Prosecutors moved to remove the juror last week, citing a “lack of candor” in his answers before he was picked for the trial. The defense blasted the move, arguing in a court filing over the weekend that he was “one of only two black men on the jury” and that Diddy would be “severely prejudiced” by his removal.
But at the start of Monday’s proceedings Judge Arun Subramanian said it was “inappropriate to consider race” in deciding whether the juror had been truthful in his answers, according to ABC News.
“The record raised serious concerns as to the juror’s candor and whether he shaded answers to get on and stay on the jury,” Subramanian said. “There’s nothing the juror could say at this point to put the genie back in the bottle.”
The judge replaced the juror, a 41-year-old Black man, with a member of the alternate pool, a 57-year-old white man.
Combs is standing trial over accusations that he ran a sprawling criminal operation aimed at facilitating “freak-offs” — elaborate events which he allegedly forced his ex-girlfriend Cassie Ventura and other women to have sex with male escorts while he watched and masturbated.
Prosecutors also say the star and his associates used violence, money and blackmail to keep victims silent and under his control. (Read Billboard‘s full explainer of the case against Diddy here.) Combs has pleaded not guilty to the charges, which include on racketeering and sex trafficking; if convicted, he faces a potential sentence of life in prison.
Five weeks into a trial that’s expected to run until early July, prosecutors moved to dismiss Juror No. 6, citing alleged inconsistencies about where he lives.
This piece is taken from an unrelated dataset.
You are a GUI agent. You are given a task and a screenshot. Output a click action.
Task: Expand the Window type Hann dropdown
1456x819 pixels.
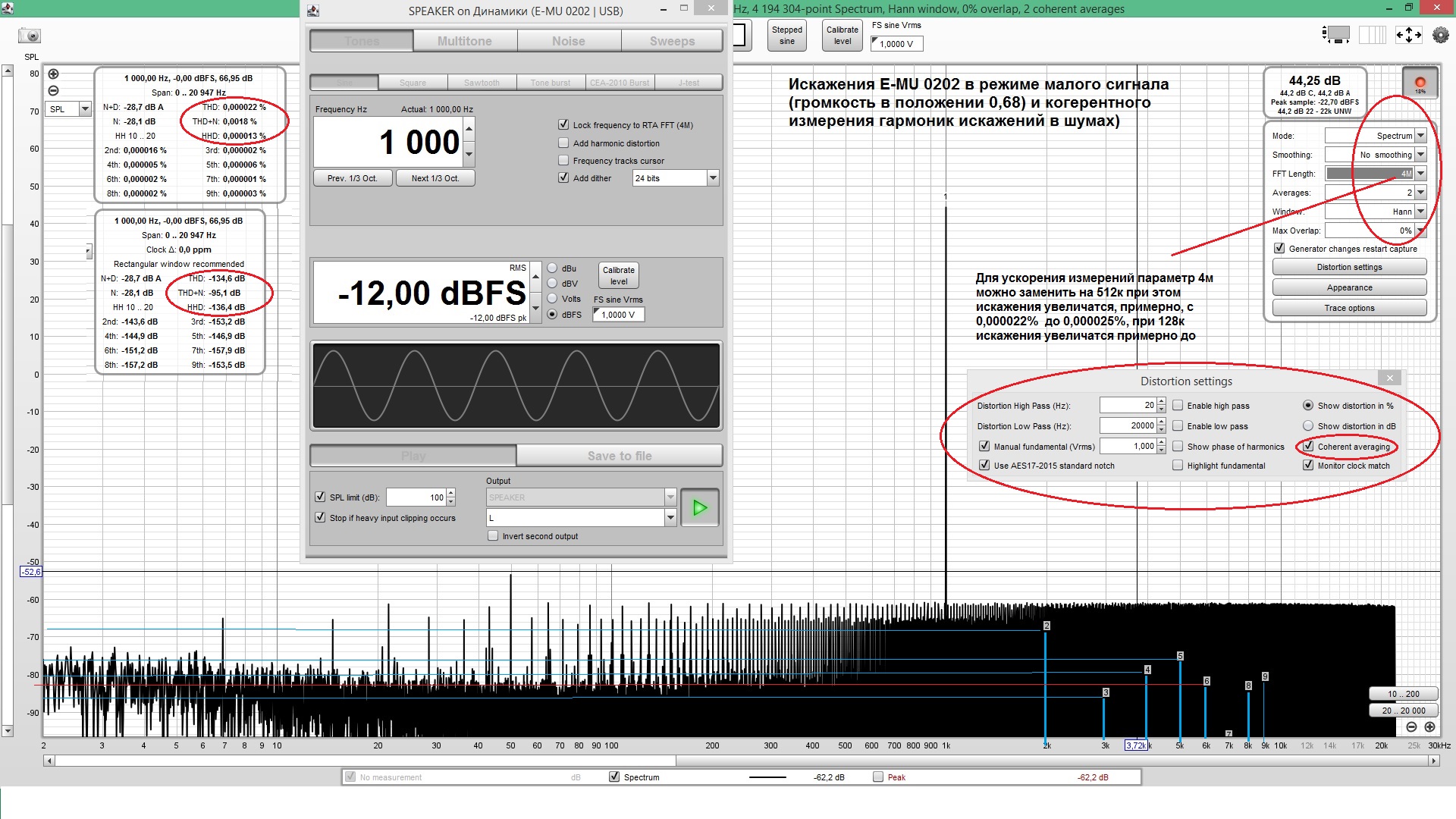[1420, 212]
During jury selection, the man said he lives in the Bronx, but he later revealed that he had been living some of the time in New Jersey – a residence that would make him ineligible to sit on the jury.
Diddy’s team, which criticized prosecutors during jury selection for striking several Black candidates, vehemently opposed the removal. In court last week, defense attorney Xavier Donaldson called it a “thinly veiled effort to dismiss a Black juror.” And in a motion filed with the judge on Sunday, Diddy lawyer Alexandra A.E. Shapiro said the government had a “discriminatory motive” and was seizing an opportunity to “strike yet another black male from the jury.”
“The fairness of the trial depends in part on having jurors with backgrounds similar to Mr. Combs share their perspectives on the evidence with other jurors from diverse backgrounds during deliberations,” Shapiro wrote. “Removing this particular juror will deprive Mr. Combs of that important perspective.”
In the filing, Shapiro warned that removing the juror “at this late stage” would warrant a mistrial: “There is no question Mr. Combs would be severely prejudiced if the juror in question were removed,” she wrote. “Their pretextual motion to dismiss [the juror] is just one more attempt to gain an unfair advantage at the expense of Mr. Combs’s right to a fair trial — which is all we ask this Court to preserve.”
At Friday’s proceedings, Judge Subramanian tentatively dismissed the juror, though he vowed to consider the defense’s objections over the weekend. On Monday, he stuck by his earlier decision, including rejecting the complaints about race: “This jury does not raise those concerns.”
After blockbuster testimony last week from an alleged victim known as “Jane,” the Diddy trial will now continue into its sixth week. Prosecutors are expected to wrap up their case by the end of the week, allowing Combs’ team to begin presenting their own witnesses. A verdict is expected by July 4th.